* DATA ENTRIES *
============

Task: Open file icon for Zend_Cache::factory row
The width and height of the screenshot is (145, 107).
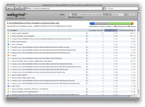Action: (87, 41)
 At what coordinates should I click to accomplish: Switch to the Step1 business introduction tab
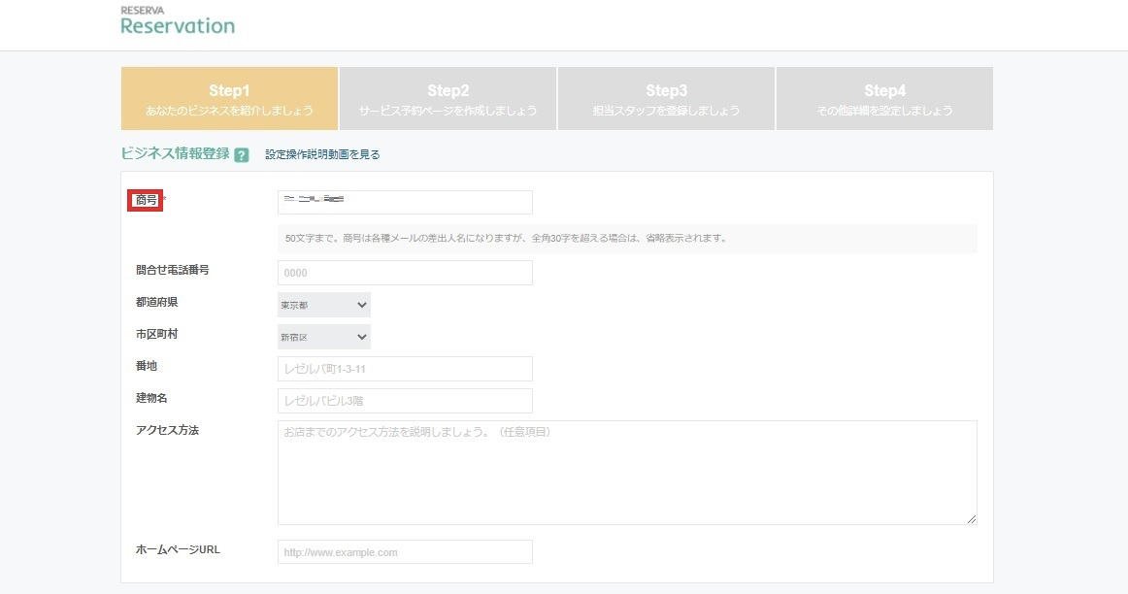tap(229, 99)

============

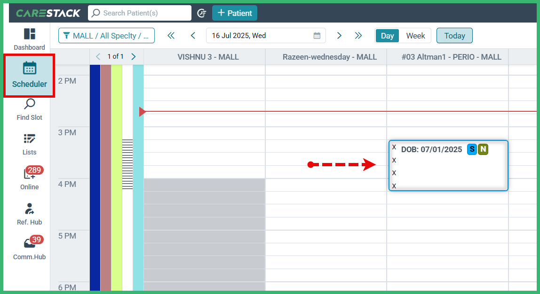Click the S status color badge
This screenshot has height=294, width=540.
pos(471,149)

============

* EXERCISE OBJECTIVE *
Convert the data from the line with "Task: Open file" up to and including the line with "tap(229, 99)" into a Markdown table with the columns Row and Line, skipping any blank lines. Leave the pictures out of your answer.

* RESPONSE TO THE TASK *
| Row | Line |
|---|---|
| 1 | Task: Open file icon for Zend_Cache::factory row |
| 2 | The width and height of the screenshot is (145, 107). |
| 3 | Action: (87, 41) |
| 4 |  At what coordinates should I click to accomplish: Switch to the Step1 business introduction tab |
| 5 | tap(229, 99) |